El miedo es uno de los sentimientos más comunes y recurrentes en las situaciones de huida forzosa. Las familias que huyen llevan a cuestas la incertidumbre por lo que puede esperarles en el futuro y el temor permanente de perder la vida.

Esta situación deja secuelas graves y duraderas en los niños. Al ser despojados de su hogar y del bienestar que los ha acompañado hasta entonces, el desplazamiento forzoso supone una gran fisura que difícilmente lograrán borrar a lo largo de su vida. Obligarles a  huir es arrebatarles una gran parte de lo que tienen.

El miedo en ellos es diferente, sobre todo porque a edades tempranas no es posible entender lo que sucede en una situación de desplazamiento. Como ejemplo, tenemos lo que sucede en Siria y otros países con crisis similares.

 

¿Cómo gestionar el miedo en los niños refugiados?

Por desgracia, el miedo no desaparece cuando las familias refugiadas llegan a alguno de los campos de refugiados o a otras zonas de acogida. Logran cierta estabilidad, pero el fantasma de lo vivido no se desvanece.
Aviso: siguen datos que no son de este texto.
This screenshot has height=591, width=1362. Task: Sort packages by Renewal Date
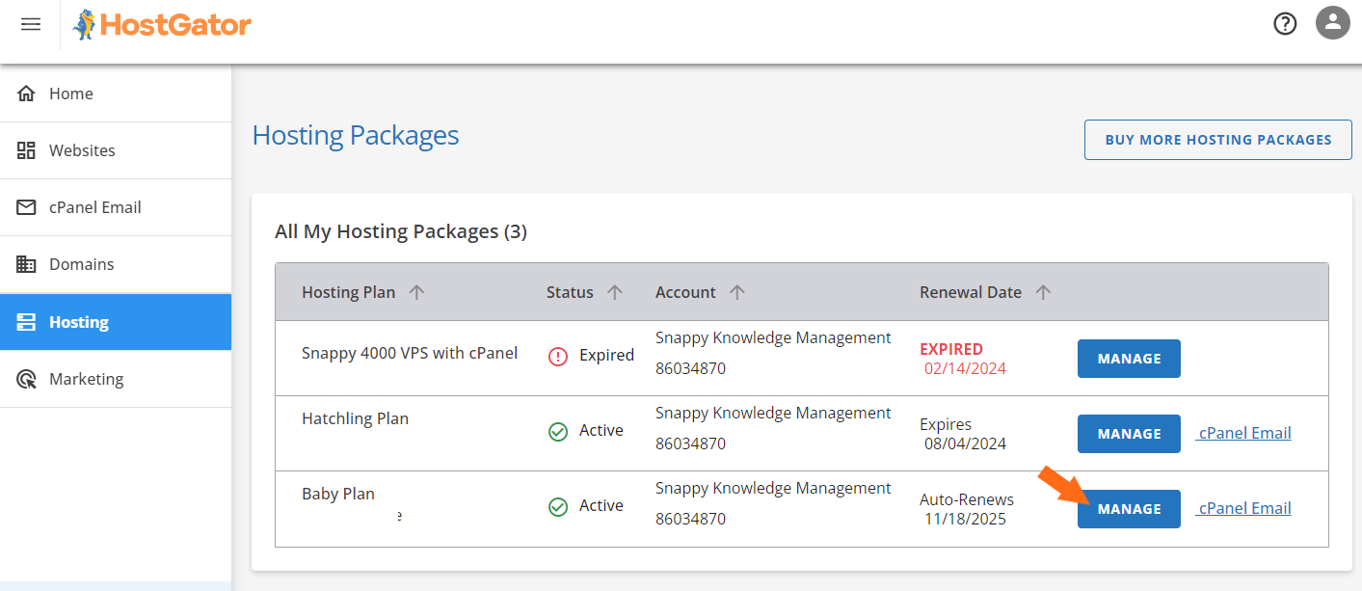click(1044, 292)
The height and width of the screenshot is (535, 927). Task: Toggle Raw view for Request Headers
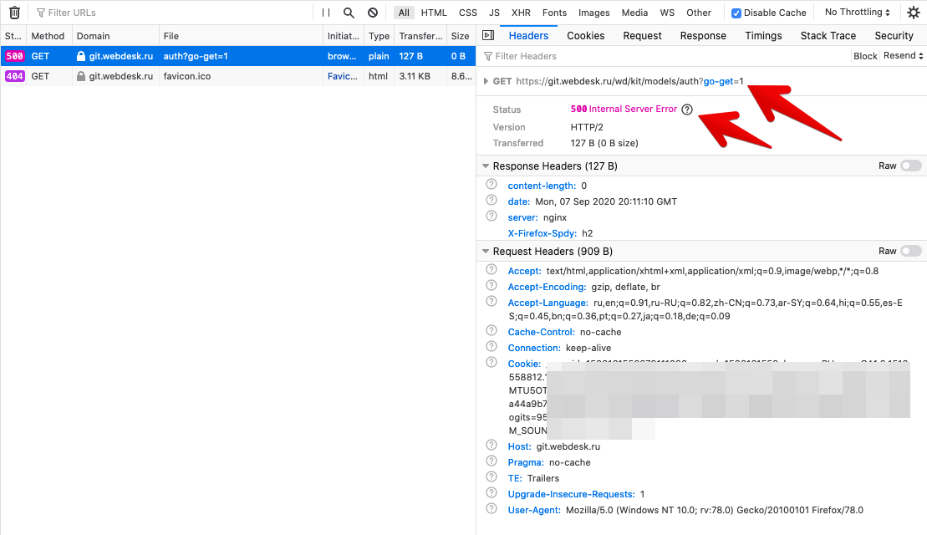click(x=910, y=251)
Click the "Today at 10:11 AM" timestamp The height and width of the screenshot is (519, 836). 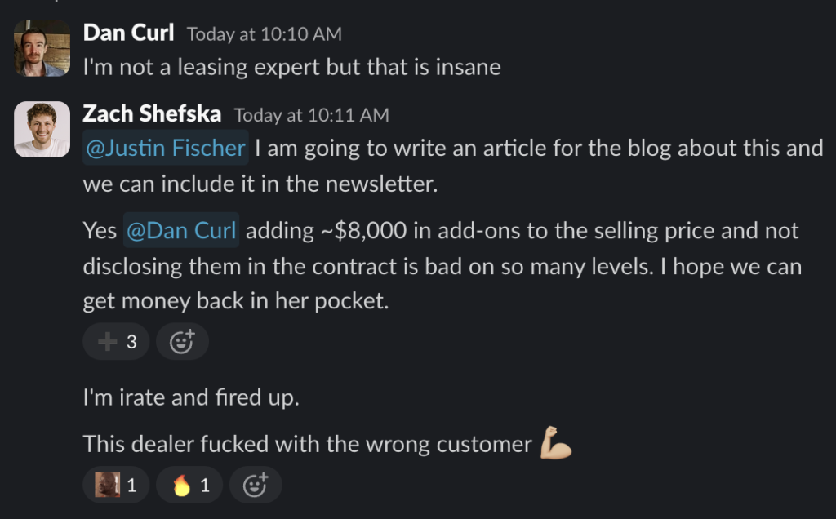click(x=312, y=116)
Nyahok, un niño sursudanés que encontró refugio en el campamento de Gambella, en Etiopía, aún recuerda con una mezcla de sorpresa y angustia lo vivido dos años atrás, cuando estalló de nuevo la guerra en Sudán del Sur.

miedo en los niños
Nyahok (al centro) asiste a la escuela primaria en un campamento de refugiados en Gambella, Etiopía. ACNUR/ P.Wiggers

“Había matanzas en todas partes. Nadie estaba a salvo”, cuenta Nyahok. Él y su familia tuvieron que iniciar un largo recorrido que solo concluyó algunas semanas más tarde en la región de Kule, donde recibieron atención.

Una de las claves para que Nyahok y otros 200 niños sursudaneses que han llegado al campamento de Gambella se repongan de las secuelas del desplazamiento forzoso ha sido la educación. Asistir a la escuela todos los días y adquirir nuevos conocimientos les ha permitido retomar su niñez y empezar a cerrar los duelos por lo perdido.

Jael Shisanya, responsable del colegio en Gambella, tiene claro el carácter terapéutico de la labor educativa en los niños refugiados: “Permanecer en el colegio los protegerá y les permitirá continuar con  la formación que muchos de ellos ya han iniciado. Además, les ofrecerá oportunidades para ganarse la vida”, afirma.